▸ WHAT TO PRODUCE
Your job is to write out each record precisely as it stands.

▸ GIVEN DATA
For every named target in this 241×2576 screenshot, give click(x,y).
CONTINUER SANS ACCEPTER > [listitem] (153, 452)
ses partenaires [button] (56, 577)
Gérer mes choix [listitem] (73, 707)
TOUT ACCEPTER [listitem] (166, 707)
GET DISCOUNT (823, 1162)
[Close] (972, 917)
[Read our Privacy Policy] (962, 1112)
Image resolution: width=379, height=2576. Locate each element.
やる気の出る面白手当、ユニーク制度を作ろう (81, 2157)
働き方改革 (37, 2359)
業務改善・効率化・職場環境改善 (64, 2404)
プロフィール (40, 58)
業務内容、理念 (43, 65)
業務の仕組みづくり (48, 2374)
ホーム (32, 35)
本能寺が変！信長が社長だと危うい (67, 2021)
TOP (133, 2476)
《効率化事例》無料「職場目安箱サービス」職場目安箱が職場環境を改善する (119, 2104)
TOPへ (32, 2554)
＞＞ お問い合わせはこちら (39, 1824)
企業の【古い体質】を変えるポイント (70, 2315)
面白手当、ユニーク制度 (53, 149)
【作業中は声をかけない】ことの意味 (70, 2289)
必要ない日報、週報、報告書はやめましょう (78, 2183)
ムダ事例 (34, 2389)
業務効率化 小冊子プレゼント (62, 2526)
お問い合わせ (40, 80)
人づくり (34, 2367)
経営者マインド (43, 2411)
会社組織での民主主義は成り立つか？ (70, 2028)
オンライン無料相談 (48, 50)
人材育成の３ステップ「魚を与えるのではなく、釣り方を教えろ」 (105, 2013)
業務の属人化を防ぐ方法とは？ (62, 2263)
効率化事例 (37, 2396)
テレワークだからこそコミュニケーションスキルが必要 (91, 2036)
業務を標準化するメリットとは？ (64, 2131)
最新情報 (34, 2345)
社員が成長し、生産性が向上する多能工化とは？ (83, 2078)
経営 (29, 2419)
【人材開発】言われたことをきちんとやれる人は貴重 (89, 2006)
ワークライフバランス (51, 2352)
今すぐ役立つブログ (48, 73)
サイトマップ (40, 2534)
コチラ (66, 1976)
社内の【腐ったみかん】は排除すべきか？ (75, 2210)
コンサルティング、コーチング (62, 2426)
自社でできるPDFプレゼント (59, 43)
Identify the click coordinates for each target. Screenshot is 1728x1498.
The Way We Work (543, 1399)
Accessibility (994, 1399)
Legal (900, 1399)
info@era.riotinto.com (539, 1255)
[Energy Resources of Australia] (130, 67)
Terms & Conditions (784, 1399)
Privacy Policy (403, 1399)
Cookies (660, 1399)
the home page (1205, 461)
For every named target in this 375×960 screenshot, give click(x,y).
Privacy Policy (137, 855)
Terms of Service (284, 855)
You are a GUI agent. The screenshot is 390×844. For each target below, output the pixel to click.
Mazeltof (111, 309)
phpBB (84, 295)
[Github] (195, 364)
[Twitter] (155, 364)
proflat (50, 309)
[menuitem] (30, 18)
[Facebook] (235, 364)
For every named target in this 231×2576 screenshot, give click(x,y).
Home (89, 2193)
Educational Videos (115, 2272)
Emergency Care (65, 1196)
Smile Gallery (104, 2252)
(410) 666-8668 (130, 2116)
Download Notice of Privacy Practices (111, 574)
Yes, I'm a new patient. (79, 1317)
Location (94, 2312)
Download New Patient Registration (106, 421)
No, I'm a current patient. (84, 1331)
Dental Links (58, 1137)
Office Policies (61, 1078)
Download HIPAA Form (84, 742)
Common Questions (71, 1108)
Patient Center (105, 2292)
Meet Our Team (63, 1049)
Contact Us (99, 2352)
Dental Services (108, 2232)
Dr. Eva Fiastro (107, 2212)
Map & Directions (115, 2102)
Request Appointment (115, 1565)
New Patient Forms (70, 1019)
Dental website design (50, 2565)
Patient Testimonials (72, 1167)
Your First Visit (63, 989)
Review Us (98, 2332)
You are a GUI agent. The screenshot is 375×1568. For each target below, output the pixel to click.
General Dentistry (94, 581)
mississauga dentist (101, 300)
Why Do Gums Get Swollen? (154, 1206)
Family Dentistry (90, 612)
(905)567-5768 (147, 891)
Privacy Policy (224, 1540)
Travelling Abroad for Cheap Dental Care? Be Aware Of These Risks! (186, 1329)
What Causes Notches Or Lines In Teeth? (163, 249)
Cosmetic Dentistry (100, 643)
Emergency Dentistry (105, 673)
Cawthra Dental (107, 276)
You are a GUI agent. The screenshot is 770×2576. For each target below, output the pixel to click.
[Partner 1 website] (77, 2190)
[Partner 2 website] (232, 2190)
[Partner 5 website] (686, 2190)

▸ RESPONSE BOX
For every named target in this 241×2576 screenshot, give click(x,y).
CONTINUER SANS ACCEPTER > [listitem] (153, 452)
ses partenaires [button] (56, 577)
Gérer mes choix [listitem] (73, 707)
TOUT ACCEPTER [listitem] (166, 707)
GET DISCOUNT (823, 1162)
[Close] (972, 917)
[Read our Privacy Policy] (962, 1112)
Image resolution: width=379, height=2576. Locate each element.
やる気の出る面白手当、ユニーク制度を作ろう (81, 2157)
働き方改革 (37, 2359)
業務改善・効率化・職場環境改善 (64, 2404)
プロフィール (40, 58)
業務内容、理念 (43, 65)
業務の仕組みづくり (48, 2374)
ホーム (32, 35)
本能寺が変！信長が社長だと危うい (67, 2021)
TOP (133, 2476)
《効率化事例》無料「職場目安箱サービス」職場目安箱が職場環境を改善する (119, 2104)
TOPへ (32, 2554)
＞＞ お問い合わせはこちら (39, 1824)
企業の【古い体質】を変えるポイント (70, 2315)
面白手当、ユニーク制度 (53, 149)
【作業中は声をかけない】ことの意味 (70, 2289)
必要ない日報、週報、報告書はやめましょう (78, 2183)
ムダ事例 (34, 2389)
業務効率化 小冊子プレゼント (62, 2526)
お問い合わせ (40, 80)
人づくり (34, 2367)
経営者マインド (43, 2411)
会社組織での民主主義は成り立つか？ (70, 2028)
オンライン無料相談 (48, 50)
人材育成の３ステップ「魚を与えるのではなく、釣り方を教えろ」 (105, 2013)
業務の属人化を防ぐ方法とは？ (62, 2263)
効率化事例 (37, 2396)
テレワークだからこそコミュニケーションスキルが必要 (91, 2036)
業務を標準化するメリットとは？ (64, 2131)
最新情報 (34, 2345)
社員が成長し、生産性が向上する多能工化とは？ (83, 2078)
経営 (29, 2419)
【人材開発】言われたことをきちんとやれる人は貴重 (89, 2006)
ワークライフバランス (51, 2352)
今すぐ役立つブログ (48, 73)
サイトマップ (40, 2534)
コチラ (66, 1976)
社内の【腐ったみかん】は排除すべきか？ (75, 2210)
コンサルティング、コーチング (62, 2426)
自社でできるPDFプレゼント (59, 43)
Identify the click coordinates for each target. Screenshot is 1728x1498.
The Way We Work (543, 1399)
Accessibility (994, 1399)
Legal (900, 1399)
info@era.riotinto.com (539, 1255)
[Energy Resources of Australia] (130, 67)
Terms & Conditions (784, 1399)
Privacy Policy (403, 1399)
Cookies (660, 1399)
the home page (1205, 461)
For every named target in this 375×960 screenshot, give click(x,y).
Privacy Policy (137, 855)
Terms of Service (284, 855)
You are a GUI agent. The screenshot is 390×844. For each target below, output the pixel to click.
Mazeltof (111, 309)
phpBB (84, 295)
[Github] (195, 364)
[Twitter] (155, 364)
proflat (50, 309)
[menuitem] (30, 18)
[Facebook] (235, 364)
For every named target in this 231×2576 screenshot, give click(x,y).
Home (89, 2193)
Educational Videos (115, 2272)
Emergency Care (65, 1196)
Smile Gallery (104, 2252)
(410) 666-8668 (130, 2116)
Download Notice of Privacy Practices (111, 574)
Yes, I'm a new patient. (79, 1317)
Location (94, 2312)
Download New Patient Registration (106, 421)
No, I'm a current patient. (84, 1331)
Dental Links (58, 1137)
Office Policies (61, 1078)
Download HIPAA Form (84, 742)
Common Questions (71, 1108)
Patient Center (105, 2292)
Meet Our Team (63, 1049)
Contact Us (99, 2352)
Dental Services (108, 2232)
Dr. Eva Fiastro (107, 2212)
Map & Directions (115, 2102)
Request Appointment (115, 1565)
New Patient Forms (70, 1019)
Dental website design (50, 2565)
Patient Testimonials (72, 1167)
Your First Visit (63, 989)
Review Us (98, 2332)
You are a GUI agent. The screenshot is 375×1568. For each target below, output the pixel to click.
General Dentistry (94, 581)
mississauga dentist (101, 300)
Why Do Gums Get Swollen? (154, 1206)
Family Dentistry (90, 612)
(905)567-5768 (147, 891)
Privacy Policy (224, 1540)
Travelling Abroad for Cheap Dental Care? Be Aware Of These Risks! (186, 1329)
What Causes Notches Or Lines In Teeth? (163, 249)
Cosmetic Dentistry (100, 643)
Emergency Dentistry (105, 673)
Cawthra Dental (107, 276)
You are a GUI agent. The screenshot is 770×2576. For each target below, output the pixel to click.
[Partner 1 website] (77, 2190)
[Partner 2 website] (232, 2190)
[Partner 5 website] (686, 2190)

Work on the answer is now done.